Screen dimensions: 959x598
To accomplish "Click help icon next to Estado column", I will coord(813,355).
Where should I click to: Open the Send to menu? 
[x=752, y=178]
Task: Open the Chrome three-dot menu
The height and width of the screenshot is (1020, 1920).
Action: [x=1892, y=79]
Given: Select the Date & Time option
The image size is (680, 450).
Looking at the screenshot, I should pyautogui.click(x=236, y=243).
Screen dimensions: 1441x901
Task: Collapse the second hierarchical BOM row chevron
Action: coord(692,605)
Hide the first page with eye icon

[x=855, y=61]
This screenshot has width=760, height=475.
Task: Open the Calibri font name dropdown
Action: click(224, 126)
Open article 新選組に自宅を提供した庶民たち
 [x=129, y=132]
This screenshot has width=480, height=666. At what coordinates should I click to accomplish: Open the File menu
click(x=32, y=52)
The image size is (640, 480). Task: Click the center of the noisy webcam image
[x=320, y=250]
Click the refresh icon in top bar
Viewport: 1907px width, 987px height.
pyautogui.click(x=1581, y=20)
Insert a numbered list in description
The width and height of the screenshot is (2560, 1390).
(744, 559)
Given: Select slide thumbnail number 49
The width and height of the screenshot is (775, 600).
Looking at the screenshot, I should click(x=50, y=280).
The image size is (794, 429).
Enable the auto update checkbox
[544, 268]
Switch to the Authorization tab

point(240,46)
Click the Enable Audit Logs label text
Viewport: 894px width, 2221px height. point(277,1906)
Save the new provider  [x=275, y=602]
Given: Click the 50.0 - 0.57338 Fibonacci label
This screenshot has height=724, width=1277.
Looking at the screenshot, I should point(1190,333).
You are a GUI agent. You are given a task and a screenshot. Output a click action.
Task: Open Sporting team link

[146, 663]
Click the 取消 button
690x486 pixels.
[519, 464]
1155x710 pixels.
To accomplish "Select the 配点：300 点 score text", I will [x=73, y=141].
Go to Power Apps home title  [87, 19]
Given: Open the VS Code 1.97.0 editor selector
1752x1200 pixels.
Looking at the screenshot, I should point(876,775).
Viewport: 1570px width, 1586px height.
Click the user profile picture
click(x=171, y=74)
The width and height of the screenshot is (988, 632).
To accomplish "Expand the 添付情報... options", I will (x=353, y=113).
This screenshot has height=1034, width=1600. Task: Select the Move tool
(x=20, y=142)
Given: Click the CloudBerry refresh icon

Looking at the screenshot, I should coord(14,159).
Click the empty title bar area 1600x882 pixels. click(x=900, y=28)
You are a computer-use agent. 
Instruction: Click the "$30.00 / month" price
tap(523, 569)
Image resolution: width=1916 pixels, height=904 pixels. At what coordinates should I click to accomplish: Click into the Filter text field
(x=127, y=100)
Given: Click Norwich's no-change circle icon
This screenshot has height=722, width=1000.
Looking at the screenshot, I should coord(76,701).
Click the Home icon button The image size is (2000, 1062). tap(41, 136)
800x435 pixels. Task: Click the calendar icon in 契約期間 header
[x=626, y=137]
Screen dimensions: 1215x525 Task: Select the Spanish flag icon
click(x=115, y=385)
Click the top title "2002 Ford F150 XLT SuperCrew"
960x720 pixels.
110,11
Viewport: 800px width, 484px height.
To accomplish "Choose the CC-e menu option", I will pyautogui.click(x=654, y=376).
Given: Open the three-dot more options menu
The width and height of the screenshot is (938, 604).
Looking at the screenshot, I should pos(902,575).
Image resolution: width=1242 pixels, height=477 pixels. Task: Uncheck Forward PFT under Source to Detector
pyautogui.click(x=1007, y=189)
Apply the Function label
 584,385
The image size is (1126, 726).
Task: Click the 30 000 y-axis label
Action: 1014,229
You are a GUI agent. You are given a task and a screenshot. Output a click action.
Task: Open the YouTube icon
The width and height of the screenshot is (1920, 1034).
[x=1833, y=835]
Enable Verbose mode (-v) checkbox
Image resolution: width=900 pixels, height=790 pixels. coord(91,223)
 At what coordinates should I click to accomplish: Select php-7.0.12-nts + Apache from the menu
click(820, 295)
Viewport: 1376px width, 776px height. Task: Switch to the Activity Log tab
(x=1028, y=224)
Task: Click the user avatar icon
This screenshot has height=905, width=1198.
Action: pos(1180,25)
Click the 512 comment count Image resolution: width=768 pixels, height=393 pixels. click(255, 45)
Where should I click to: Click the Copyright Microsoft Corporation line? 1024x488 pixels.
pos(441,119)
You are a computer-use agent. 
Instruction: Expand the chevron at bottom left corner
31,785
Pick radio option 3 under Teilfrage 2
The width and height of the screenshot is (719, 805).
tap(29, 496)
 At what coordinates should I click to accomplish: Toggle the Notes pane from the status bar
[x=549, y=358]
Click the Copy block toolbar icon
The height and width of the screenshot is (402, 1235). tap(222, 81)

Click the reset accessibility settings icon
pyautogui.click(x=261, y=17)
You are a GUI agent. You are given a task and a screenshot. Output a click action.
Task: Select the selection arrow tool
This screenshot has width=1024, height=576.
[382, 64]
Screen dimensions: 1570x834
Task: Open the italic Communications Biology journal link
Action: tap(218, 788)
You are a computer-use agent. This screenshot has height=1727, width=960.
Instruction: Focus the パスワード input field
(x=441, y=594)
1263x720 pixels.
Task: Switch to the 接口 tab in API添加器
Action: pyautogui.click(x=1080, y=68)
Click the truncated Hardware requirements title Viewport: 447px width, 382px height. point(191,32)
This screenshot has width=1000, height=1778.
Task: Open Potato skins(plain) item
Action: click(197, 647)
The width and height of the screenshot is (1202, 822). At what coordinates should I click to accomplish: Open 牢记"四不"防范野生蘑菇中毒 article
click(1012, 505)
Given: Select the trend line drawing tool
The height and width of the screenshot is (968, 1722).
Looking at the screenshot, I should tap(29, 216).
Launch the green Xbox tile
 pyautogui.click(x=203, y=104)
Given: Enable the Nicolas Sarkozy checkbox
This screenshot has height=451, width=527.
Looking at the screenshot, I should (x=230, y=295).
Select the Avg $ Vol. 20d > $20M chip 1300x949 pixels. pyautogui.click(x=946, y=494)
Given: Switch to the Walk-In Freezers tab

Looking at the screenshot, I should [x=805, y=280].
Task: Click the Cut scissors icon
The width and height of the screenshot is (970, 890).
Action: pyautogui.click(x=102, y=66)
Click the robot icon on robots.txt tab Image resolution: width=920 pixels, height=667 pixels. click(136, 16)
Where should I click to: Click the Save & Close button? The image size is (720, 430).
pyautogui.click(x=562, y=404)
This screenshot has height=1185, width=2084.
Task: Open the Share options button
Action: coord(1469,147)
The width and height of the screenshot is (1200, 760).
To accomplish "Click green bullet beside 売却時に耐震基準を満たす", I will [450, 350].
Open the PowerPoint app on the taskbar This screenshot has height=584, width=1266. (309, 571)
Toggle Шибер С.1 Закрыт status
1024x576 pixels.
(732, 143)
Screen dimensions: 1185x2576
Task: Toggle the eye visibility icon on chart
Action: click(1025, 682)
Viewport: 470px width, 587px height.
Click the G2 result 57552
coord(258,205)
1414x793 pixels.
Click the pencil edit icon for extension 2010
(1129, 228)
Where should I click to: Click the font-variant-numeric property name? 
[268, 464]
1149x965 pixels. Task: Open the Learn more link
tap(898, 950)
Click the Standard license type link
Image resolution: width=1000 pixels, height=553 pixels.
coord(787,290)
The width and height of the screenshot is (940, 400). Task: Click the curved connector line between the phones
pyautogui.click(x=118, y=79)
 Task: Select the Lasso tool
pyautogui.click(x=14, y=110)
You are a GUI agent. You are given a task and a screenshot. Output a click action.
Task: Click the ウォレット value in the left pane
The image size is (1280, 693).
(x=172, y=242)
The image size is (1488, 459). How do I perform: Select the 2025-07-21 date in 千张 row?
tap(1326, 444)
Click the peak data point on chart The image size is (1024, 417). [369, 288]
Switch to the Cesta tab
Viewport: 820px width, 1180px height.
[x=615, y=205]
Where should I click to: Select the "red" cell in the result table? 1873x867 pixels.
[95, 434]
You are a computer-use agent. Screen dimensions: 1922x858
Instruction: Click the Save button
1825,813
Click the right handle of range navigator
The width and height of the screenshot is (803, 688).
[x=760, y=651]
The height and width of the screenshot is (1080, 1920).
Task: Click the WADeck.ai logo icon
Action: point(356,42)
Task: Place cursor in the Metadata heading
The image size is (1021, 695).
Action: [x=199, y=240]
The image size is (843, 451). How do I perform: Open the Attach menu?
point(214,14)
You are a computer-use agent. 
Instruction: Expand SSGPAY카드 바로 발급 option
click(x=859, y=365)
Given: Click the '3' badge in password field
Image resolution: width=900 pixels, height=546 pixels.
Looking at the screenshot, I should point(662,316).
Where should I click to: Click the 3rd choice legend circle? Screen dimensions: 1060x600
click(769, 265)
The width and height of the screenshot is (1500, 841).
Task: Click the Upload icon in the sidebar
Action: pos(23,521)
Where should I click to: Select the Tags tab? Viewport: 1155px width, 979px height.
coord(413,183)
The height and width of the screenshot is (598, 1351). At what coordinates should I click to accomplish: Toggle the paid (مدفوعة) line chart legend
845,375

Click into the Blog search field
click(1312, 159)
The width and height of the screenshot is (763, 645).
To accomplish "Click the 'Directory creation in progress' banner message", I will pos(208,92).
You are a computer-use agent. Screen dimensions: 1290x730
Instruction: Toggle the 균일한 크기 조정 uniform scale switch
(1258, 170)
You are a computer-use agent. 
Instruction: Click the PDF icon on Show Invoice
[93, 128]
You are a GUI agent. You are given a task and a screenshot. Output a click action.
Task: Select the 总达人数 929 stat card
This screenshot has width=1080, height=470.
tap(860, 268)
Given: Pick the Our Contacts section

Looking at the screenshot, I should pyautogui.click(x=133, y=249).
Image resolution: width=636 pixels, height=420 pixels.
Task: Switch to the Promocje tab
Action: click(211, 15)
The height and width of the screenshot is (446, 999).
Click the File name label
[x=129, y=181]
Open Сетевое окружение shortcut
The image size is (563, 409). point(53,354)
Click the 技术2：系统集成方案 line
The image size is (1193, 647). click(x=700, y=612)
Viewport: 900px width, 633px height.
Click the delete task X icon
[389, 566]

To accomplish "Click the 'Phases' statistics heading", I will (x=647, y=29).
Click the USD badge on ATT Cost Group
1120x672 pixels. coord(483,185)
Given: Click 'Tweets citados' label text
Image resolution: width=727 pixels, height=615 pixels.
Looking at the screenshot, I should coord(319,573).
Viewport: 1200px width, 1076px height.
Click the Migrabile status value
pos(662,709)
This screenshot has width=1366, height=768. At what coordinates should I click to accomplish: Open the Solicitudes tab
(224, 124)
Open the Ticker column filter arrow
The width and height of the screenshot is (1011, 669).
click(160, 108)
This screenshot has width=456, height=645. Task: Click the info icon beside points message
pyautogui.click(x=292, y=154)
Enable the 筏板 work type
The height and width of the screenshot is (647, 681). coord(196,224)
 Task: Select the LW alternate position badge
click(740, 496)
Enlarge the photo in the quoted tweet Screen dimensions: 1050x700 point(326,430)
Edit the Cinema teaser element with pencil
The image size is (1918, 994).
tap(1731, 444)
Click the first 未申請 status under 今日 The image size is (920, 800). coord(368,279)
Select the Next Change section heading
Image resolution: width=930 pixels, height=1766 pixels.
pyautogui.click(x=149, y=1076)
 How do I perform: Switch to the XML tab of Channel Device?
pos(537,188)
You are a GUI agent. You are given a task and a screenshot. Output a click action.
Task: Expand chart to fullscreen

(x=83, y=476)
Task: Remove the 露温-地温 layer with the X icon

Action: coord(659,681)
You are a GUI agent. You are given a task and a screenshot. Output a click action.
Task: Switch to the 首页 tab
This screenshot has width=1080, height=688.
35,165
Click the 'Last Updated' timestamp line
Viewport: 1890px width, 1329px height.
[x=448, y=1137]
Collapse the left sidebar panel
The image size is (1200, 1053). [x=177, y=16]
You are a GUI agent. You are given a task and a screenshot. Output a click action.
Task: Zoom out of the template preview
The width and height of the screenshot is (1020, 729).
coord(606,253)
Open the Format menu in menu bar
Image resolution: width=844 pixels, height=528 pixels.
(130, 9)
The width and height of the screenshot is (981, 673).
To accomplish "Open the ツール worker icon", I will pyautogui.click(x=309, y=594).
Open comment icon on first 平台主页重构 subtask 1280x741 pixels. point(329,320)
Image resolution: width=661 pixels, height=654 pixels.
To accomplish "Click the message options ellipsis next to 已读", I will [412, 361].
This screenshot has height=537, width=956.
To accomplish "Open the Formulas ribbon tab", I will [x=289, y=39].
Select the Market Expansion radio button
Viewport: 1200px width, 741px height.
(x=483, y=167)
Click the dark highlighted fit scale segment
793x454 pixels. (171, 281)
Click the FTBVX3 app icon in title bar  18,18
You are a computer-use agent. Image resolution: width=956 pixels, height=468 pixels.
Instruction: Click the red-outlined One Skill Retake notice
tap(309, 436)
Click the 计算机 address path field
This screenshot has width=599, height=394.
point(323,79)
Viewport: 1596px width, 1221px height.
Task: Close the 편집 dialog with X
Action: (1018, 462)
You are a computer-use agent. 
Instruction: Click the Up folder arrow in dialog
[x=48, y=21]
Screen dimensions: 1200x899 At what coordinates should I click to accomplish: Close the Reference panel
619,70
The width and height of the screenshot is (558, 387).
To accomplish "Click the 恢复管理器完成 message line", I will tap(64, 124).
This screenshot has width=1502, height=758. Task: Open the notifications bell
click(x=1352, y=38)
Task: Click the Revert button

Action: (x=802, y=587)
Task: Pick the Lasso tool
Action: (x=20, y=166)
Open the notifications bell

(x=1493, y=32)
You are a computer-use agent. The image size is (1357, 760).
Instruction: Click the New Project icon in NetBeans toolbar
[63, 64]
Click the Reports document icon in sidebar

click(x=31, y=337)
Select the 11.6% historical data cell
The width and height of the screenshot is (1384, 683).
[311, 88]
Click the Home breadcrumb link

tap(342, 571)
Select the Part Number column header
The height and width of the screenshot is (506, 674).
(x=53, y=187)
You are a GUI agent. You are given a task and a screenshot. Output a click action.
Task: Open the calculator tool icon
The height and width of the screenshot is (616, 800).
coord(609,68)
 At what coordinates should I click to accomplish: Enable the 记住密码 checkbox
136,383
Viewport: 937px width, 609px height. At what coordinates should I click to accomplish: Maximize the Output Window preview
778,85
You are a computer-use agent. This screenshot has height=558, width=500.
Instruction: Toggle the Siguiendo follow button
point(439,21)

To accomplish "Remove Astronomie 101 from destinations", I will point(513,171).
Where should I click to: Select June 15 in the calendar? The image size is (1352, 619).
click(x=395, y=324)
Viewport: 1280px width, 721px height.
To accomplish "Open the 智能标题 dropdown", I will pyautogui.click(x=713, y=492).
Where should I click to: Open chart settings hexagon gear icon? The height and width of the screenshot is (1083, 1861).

WORK ORDER: Tell how many lines above contain the word "comment". Give the number alone.

RESPONSE BOX: 2